Problem requirements: Retype each entry below exactly as it stands.

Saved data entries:
----------------

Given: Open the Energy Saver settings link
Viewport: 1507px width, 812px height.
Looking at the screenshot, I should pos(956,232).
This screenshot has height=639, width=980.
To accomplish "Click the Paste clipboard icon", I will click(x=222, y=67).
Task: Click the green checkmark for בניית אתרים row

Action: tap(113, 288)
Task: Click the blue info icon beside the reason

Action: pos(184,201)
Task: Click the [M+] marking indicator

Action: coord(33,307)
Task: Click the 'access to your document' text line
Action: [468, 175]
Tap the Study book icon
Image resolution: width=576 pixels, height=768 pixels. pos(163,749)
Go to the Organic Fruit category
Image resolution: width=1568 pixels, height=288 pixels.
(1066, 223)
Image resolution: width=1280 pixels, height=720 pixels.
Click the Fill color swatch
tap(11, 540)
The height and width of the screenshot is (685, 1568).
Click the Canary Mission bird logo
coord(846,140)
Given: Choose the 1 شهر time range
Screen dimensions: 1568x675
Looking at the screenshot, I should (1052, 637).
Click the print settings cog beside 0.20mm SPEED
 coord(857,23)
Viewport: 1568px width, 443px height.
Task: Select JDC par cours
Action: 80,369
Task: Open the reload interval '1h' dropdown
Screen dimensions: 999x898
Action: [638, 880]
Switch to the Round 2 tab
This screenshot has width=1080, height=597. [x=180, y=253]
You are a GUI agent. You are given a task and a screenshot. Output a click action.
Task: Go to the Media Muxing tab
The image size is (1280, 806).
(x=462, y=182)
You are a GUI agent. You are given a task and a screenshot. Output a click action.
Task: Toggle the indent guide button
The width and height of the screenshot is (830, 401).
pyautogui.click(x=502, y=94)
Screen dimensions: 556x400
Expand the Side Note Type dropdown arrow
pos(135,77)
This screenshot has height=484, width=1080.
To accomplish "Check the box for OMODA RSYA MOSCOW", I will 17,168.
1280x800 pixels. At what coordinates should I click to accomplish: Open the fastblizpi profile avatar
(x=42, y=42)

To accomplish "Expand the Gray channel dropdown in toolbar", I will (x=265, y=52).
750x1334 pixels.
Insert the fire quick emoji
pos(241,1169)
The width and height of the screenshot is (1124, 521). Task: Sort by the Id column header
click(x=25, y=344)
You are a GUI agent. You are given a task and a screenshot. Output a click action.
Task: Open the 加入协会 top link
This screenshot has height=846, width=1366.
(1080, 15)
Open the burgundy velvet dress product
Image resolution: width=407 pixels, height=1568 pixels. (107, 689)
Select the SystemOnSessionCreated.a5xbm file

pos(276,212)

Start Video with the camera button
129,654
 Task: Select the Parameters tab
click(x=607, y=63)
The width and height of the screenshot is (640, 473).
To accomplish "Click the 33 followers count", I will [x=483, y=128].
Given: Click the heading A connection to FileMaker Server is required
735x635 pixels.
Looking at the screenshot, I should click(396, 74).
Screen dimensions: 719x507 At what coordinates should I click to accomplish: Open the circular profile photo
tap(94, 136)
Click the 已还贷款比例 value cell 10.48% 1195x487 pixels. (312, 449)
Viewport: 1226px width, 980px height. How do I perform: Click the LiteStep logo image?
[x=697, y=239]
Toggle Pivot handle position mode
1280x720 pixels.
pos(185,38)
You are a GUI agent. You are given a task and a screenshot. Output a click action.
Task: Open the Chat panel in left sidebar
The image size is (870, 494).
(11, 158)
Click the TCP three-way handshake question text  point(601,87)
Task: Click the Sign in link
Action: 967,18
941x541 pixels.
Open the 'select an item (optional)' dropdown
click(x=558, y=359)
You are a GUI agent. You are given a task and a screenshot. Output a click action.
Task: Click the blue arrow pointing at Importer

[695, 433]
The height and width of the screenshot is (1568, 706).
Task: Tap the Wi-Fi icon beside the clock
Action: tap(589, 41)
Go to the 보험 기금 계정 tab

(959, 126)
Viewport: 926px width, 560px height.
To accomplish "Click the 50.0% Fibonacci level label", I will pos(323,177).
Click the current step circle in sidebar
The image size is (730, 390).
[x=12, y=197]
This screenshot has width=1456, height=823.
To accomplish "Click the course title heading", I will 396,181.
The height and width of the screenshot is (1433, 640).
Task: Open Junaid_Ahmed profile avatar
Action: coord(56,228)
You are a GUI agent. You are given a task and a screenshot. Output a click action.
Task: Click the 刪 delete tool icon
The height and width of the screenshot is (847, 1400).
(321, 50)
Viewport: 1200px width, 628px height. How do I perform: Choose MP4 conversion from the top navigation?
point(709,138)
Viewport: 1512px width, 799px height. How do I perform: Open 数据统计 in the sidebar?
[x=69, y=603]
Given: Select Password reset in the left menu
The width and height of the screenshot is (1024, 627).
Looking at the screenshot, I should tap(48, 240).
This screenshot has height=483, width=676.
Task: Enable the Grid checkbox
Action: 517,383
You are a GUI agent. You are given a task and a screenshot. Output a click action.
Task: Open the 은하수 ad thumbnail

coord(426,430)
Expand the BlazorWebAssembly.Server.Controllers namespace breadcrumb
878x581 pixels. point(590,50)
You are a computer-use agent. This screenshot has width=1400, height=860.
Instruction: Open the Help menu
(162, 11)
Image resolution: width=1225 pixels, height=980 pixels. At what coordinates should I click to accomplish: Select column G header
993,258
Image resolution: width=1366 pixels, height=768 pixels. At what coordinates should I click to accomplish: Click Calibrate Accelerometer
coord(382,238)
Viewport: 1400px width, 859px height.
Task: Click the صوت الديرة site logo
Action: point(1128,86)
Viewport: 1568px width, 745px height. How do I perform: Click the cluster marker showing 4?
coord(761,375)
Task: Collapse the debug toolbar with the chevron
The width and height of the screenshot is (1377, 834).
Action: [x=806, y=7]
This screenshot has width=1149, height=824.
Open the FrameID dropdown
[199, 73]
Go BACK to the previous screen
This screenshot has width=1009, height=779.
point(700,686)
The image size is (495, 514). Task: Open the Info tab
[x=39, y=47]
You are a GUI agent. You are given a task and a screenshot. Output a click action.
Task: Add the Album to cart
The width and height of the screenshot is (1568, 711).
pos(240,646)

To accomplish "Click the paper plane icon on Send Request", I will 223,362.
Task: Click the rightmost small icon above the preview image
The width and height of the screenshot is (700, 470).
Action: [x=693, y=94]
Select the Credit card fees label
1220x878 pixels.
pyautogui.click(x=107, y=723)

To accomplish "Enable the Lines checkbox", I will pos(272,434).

----------------

Solution:
Given: Open the Energy Saver settings link
Viewport: 1507px width, 812px height.
Looking at the screenshot, I should pos(956,232).
This screenshot has height=639, width=980.
To accomplish "Click the Paste clipboard icon", I will click(x=222, y=67).
Task: Click the green checkmark for בניית אתרים row

Action: tap(113, 288)
Task: Click the blue info icon beside the reason

Action: pos(184,201)
Task: Click the [M+] marking indicator

Action: coord(33,307)
Task: Click the 'access to your document' text line
Action: [468, 175]
Tap the Study book icon
Image resolution: width=576 pixels, height=768 pixels. pos(163,749)
Go to the Organic Fruit category
Image resolution: width=1568 pixels, height=288 pixels.
(1066, 223)
Image resolution: width=1280 pixels, height=720 pixels.
Click the Fill color swatch
tap(11, 540)
The height and width of the screenshot is (685, 1568).
Click the Canary Mission bird logo
coord(846,140)
Given: Choose the 1 شهر time range
Screen dimensions: 1568x675
Looking at the screenshot, I should (1052, 637).
Click the print settings cog beside 0.20mm SPEED
 coord(857,23)
Viewport: 1568px width, 443px height.
Task: Select JDC par cours
Action: 80,369
Task: Open the reload interval '1h' dropdown
Screen dimensions: 999x898
Action: [638, 880]
Switch to the Round 2 tab
This screenshot has width=1080, height=597. [x=180, y=253]
You are a GUI agent. You are given a task and a screenshot. Output a click action.
Task: Go to the Media Muxing tab
The image size is (1280, 806).
(x=462, y=182)
You are a GUI agent. You are given a task and a screenshot. Output a click action.
Task: Toggle the indent guide button
The width and height of the screenshot is (830, 401).
pyautogui.click(x=502, y=94)
Screen dimensions: 556x400
Expand the Side Note Type dropdown arrow
pos(135,77)
This screenshot has height=484, width=1080.
To accomplish "Check the box for OMODA RSYA MOSCOW", I will 17,168.
1280x800 pixels. At what coordinates should I click to accomplish: Open the fastblizpi profile avatar
(x=42, y=42)

To accomplish "Expand the Gray channel dropdown in toolbar", I will (x=265, y=52).
750x1334 pixels.
Insert the fire quick emoji
pos(241,1169)
The width and height of the screenshot is (1124, 521). Task: Sort by the Id column header
click(x=25, y=344)
You are a GUI agent. You are given a task and a screenshot. Output a click action.
Task: Open the 加入协会 top link
This screenshot has height=846, width=1366.
(1080, 15)
Open the burgundy velvet dress product
Image resolution: width=407 pixels, height=1568 pixels. (107, 689)
Select the SystemOnSessionCreated.a5xbm file

pos(276,212)

Start Video with the camera button
129,654
 Task: Select the Parameters tab
click(x=607, y=63)
The width and height of the screenshot is (640, 473).
To accomplish "Click the 33 followers count", I will [x=483, y=128].
Given: Click the heading A connection to FileMaker Server is required
735x635 pixels.
Looking at the screenshot, I should click(396, 74).
Screen dimensions: 719x507 At what coordinates should I click to accomplish: Open the circular profile photo
tap(94, 136)
Click the 已还贷款比例 value cell 10.48% 1195x487 pixels. (312, 449)
Viewport: 1226px width, 980px height. How do I perform: Click the LiteStep logo image?
[x=697, y=239]
Toggle Pivot handle position mode
1280x720 pixels.
pos(185,38)
You are a GUI agent. You are given a task and a screenshot. Output a click action.
Task: Open the Chat panel in left sidebar
The image size is (870, 494).
(11, 158)
Click the TCP three-way handshake question text  point(601,87)
Task: Click the Sign in link
Action: 967,18
941x541 pixels.
Open the 'select an item (optional)' dropdown
click(x=558, y=359)
You are a GUI agent. You are given a task and a screenshot. Output a click action.
Task: Click the blue arrow pointing at Importer

[695, 433]
The height and width of the screenshot is (1568, 706).
Task: Tap the Wi-Fi icon beside the clock
Action: tap(589, 41)
Go to the 보험 기금 계정 tab

(959, 126)
Viewport: 926px width, 560px height.
To accomplish "Click the 50.0% Fibonacci level label", I will pos(323,177).
Click the current step circle in sidebar
The image size is (730, 390).
[x=12, y=197]
This screenshot has width=1456, height=823.
To accomplish "Click the course title heading", I will 396,181.
The height and width of the screenshot is (1433, 640).
Task: Open Junaid_Ahmed profile avatar
Action: coord(56,228)
You are a GUI agent. You are given a task and a screenshot. Output a click action.
Task: Click the 刪 delete tool icon
The height and width of the screenshot is (847, 1400).
(321, 50)
Viewport: 1200px width, 628px height. How do I perform: Choose MP4 conversion from the top navigation?
point(709,138)
Viewport: 1512px width, 799px height. How do I perform: Open 数据统计 in the sidebar?
[x=69, y=603]
Given: Select Password reset in the left menu
The width and height of the screenshot is (1024, 627).
Looking at the screenshot, I should tap(48, 240).
This screenshot has height=483, width=676.
Task: Enable the Grid checkbox
Action: 517,383
You are a GUI agent. You are given a task and a screenshot. Output a click action.
Task: Open the 은하수 ad thumbnail

coord(426,430)
Expand the BlazorWebAssembly.Server.Controllers namespace breadcrumb
878x581 pixels. point(590,50)
You are a computer-use agent. This screenshot has width=1400, height=860.
Instruction: Open the Help menu
(162, 11)
Image resolution: width=1225 pixels, height=980 pixels. At what coordinates should I click to accomplish: Select column G header
993,258
Image resolution: width=1366 pixels, height=768 pixels. At what coordinates should I click to accomplish: Click Calibrate Accelerometer
coord(382,238)
Viewport: 1400px width, 859px height.
Task: Click the صوت الديرة site logo
Action: point(1128,86)
Viewport: 1568px width, 745px height. How do I perform: Click the cluster marker showing 4?
coord(761,375)
Task: Collapse the debug toolbar with the chevron
The width and height of the screenshot is (1377, 834).
Action: [x=806, y=7]
This screenshot has width=1149, height=824.
Open the FrameID dropdown
[199, 73]
Go BACK to the previous screen
This screenshot has width=1009, height=779.
point(700,686)
The image size is (495, 514). Task: Open the Info tab
[x=39, y=47]
You are a GUI agent. You are given a task and a screenshot. Output a click action.
Task: Add the Album to cart
The width and height of the screenshot is (1568, 711).
pos(240,646)

To accomplish "Click the paper plane icon on Send Request", I will 223,362.
Task: Click the rightmost small icon above the preview image
The width and height of the screenshot is (700, 470).
Action: [x=693, y=94]
Select the Credit card fees label
1220x878 pixels.
pyautogui.click(x=107, y=723)

To accomplish "Enable the Lines checkbox", I will pos(272,434).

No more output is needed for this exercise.